Pixel coordinate grounding data
= Beginning of Section =

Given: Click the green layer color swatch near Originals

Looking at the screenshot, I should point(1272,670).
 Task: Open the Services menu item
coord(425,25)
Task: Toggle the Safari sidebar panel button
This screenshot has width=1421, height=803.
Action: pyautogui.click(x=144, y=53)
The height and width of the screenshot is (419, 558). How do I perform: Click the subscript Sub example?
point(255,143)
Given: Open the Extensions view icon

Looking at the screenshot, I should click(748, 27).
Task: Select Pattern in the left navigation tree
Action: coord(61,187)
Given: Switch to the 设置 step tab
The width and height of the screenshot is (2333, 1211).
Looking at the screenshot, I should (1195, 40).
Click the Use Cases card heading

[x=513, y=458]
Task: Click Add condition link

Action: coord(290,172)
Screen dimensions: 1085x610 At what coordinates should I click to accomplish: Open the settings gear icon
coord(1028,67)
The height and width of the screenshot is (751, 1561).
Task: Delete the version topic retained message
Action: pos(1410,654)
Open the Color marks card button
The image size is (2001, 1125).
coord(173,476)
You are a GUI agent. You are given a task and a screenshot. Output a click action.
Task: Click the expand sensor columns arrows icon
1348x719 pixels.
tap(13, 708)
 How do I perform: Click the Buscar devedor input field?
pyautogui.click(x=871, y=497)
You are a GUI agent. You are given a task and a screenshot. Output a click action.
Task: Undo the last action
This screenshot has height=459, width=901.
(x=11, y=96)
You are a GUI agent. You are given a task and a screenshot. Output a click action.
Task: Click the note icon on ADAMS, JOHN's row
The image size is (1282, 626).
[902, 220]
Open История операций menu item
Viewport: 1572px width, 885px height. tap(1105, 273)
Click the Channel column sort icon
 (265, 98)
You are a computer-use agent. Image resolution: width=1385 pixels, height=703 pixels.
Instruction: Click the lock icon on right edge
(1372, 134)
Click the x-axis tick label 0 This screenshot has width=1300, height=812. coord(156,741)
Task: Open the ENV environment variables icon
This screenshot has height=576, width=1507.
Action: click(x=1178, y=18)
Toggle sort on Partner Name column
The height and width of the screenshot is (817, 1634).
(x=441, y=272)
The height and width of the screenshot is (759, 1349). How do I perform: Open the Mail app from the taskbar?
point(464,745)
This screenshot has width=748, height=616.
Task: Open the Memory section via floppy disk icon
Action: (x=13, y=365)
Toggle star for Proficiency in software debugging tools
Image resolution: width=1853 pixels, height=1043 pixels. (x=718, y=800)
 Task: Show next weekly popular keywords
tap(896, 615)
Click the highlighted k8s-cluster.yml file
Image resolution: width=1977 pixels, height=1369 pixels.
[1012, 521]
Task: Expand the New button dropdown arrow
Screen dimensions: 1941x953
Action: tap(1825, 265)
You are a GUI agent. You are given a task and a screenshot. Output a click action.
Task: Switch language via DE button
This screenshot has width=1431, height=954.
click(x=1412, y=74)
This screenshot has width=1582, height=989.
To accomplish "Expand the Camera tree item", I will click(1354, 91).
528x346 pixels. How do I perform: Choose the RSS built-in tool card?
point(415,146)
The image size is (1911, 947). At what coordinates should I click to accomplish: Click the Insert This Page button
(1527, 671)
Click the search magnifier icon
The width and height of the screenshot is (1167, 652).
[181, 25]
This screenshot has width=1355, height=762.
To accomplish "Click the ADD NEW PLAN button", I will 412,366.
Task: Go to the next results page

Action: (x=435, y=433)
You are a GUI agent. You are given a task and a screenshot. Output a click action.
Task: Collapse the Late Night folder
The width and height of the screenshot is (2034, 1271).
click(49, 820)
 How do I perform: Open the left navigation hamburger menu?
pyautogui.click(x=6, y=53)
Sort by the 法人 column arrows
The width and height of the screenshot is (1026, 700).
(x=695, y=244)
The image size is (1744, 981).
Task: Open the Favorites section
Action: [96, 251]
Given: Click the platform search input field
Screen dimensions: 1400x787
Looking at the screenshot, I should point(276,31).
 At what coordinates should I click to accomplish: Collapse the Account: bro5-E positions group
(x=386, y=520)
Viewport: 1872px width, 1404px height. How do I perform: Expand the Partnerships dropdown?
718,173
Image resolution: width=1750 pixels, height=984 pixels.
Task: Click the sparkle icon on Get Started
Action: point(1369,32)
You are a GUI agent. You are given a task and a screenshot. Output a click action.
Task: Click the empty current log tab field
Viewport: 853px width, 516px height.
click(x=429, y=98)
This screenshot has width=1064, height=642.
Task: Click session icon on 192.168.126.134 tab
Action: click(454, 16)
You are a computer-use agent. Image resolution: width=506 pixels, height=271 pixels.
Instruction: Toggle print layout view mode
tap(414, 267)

= End of Section =

Work to be completed:
Search the records for the string "will" and return every line in which it occurs.

Exercise output:
To accomplish "Expand the Camera tree item", I will click(1354, 91).
To accomplish "Click the ADD NEW PLAN button", I will 412,366.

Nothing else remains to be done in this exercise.